Barbara Visser visite le Stedelijk Museum d’Amsterdam avec l’école en 1975. En arrivant devant l’écrasante toile de Barnett Newman – 245*544 cm peinte en rouge cadmium, avec un liseré bleu et un liséré jaune de chaque côté- « Who’s Afraid of Red, Yellow, and Blue III» (1967), la fillette de neuf ans ressent un choc si profond qu’elle sort du musée en courant, « très fâchée », se souvient-elle.
Pour Gerard Jan Van Blanderen, peintre au chômage, l’émoi se métamorphose, onze ans après, en rage. Il prend son cutter et lacère l’œuvre de Newman, y creusant cinq profondes entailles. La profession hurle à l’assassinat, au crime. Comment va-t-on pouvoir retrouver ce rouge diabolique, impitoyable ? Après des années de tentatives infructueuses, le restaurateur new-yorkais Daniel Goldreyer finit par passer au rouleau toute la surface au vermillon industriel, faisant perdre à la toile sa surface originelle et, partant, son magnétisme, son pouvoir d’intimidation, sa dimension spirituelle. Goldreyer, attaqué par la Mairie d’Amsterdam, gagne pourtant son procès. L’œuvre entre dans la légende.
Devenue adulte, Barbara Visser fait passer en 2017 une annonce dans la presse : « cinéaste cherche artiste pour réaliser une grande peinture de commande, …, la mission est de s’approcher le plus possible de l’œuvre originale sur la base de descriptions ». Renske van Enckevort, une frêle jeune peintre à tête de biche, relève le défi. Elle restera deux mois et demi dans l’atelier à lutter contre sa toile, à chercher « le rouge » ou « les rouges », la texture, l‘insaisissabilité de l’œuvre de Newman.
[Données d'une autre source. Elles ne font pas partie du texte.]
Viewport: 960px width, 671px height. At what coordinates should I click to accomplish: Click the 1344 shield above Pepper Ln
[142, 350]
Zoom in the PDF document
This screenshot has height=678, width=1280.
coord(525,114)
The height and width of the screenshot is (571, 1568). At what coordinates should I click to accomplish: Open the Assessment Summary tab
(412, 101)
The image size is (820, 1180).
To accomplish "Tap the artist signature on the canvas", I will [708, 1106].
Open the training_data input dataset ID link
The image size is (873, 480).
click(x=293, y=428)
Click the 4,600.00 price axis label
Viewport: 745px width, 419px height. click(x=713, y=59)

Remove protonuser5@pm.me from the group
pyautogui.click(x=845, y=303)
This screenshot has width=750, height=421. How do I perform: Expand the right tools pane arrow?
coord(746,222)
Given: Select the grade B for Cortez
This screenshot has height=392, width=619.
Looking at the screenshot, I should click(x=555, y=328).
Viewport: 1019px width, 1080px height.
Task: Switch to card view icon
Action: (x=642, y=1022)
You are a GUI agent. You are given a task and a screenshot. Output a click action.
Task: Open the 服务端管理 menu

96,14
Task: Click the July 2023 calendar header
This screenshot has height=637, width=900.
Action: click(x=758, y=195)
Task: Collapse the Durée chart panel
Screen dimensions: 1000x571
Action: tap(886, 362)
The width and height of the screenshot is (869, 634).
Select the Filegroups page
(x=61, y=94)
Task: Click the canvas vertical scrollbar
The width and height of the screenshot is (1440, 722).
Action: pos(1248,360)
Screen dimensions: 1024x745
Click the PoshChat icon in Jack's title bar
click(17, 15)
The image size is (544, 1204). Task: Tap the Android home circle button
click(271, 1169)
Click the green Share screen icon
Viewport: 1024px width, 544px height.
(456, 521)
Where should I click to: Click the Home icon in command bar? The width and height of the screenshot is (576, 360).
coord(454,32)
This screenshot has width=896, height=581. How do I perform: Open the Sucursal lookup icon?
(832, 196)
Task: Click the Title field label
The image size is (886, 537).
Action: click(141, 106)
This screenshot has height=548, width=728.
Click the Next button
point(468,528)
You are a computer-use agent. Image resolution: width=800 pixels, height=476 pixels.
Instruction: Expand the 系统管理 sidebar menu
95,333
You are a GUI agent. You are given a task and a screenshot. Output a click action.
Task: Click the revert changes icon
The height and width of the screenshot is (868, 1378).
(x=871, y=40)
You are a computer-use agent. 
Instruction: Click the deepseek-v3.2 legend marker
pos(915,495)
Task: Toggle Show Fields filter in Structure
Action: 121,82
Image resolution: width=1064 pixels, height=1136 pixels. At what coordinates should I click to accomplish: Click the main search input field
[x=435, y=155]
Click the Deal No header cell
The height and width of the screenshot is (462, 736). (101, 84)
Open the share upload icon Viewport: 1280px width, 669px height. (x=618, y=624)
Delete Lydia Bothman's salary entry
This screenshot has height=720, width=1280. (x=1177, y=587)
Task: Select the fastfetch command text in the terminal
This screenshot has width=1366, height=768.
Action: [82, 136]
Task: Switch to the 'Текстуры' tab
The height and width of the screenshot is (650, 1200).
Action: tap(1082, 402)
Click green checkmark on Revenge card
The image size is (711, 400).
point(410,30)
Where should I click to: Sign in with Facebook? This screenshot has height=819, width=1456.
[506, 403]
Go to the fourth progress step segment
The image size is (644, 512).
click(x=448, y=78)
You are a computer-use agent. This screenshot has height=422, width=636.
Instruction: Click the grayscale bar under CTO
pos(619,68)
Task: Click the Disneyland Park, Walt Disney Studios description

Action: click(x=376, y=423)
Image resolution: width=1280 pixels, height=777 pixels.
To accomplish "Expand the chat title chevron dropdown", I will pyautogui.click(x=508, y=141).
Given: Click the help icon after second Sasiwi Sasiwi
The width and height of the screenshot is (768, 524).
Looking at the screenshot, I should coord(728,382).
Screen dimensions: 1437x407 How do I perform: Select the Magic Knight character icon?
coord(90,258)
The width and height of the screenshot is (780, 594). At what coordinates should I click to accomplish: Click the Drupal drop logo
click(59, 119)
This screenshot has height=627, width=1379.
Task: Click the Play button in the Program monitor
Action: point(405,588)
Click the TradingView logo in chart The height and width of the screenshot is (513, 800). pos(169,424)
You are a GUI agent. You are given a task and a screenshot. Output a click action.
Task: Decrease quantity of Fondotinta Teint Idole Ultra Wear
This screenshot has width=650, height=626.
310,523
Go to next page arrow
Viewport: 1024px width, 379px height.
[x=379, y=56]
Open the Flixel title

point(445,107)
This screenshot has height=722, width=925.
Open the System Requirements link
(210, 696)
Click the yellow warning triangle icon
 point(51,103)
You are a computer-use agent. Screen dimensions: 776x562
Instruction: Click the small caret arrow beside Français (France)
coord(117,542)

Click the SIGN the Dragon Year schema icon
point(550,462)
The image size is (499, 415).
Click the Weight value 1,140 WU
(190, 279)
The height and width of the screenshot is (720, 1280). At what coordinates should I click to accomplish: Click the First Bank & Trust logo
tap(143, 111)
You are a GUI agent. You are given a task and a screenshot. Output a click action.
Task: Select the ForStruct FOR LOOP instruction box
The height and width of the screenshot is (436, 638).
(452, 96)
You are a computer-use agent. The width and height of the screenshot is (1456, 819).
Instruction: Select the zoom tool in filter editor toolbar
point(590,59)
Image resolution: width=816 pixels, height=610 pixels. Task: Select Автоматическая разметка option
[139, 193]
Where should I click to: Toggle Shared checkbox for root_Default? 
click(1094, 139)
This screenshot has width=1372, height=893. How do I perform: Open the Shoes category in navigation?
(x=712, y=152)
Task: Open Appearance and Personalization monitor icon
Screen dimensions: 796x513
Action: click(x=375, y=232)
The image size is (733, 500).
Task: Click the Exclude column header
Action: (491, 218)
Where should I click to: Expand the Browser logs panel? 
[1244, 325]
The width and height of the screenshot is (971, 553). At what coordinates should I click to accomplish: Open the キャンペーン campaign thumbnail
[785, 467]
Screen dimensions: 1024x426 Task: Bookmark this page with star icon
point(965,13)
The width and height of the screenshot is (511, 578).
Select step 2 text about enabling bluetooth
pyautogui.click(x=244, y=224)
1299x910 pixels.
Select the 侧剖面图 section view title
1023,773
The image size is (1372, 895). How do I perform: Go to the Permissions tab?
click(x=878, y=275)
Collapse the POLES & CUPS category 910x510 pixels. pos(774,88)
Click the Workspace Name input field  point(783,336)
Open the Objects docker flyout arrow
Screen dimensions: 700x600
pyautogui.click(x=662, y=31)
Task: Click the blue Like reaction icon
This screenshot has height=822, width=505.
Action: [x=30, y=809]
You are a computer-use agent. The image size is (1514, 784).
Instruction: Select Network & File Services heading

De son côté, Barbara Visser multiplie les contacts avec des conservateurs, des critiques, des avocats, avec l’attaquant lui-même, elle rentre en dialogue avec les archives de l’époque, montre les documents du procès, les bons d’assurance du tableau, les émissions TV. En filigrane, toujours, la voix ou l’image de Newman avec son éternel nœud papillon, et l’imposante échelle de « Who’s Afraid of Red, Yellow, and Blue III» magnifiée par les orgues de Bach et de Pachelbel.Par une mise en abîme constante du film et de son tournage, la réalisatrice retrace cinquante ans d’évolution des rapports entre le public et l’abstraction, reflets des tensions sociales, xénophobes, raciales, et pas uniquement esthétiques. Newman, pour qui « l’esthétique est au peintre ce que l’ornithologie est à l’oiseau », défendait un art qui confronte chacun de nous à sa propre totalité. Aux risques et périls de l’œuvre.
Barbara Visser
Le débat sera animé par Alyssa Verbizh, réalisatrice, présidente de SensoProjekt, et Stéphanie Elarbi, cheffe du service de la restauration au Centre Pompidou, en charge de la préservation des collections du Musée National d’Art Moderne. Conservatrice-restauratrice d’art contemporain et d’objet ethnographiques, elle fut précédemment chargée de la restauration au musée du quai Branly – Jacques Chirac et enseigne dans les différents cursus de la discipline.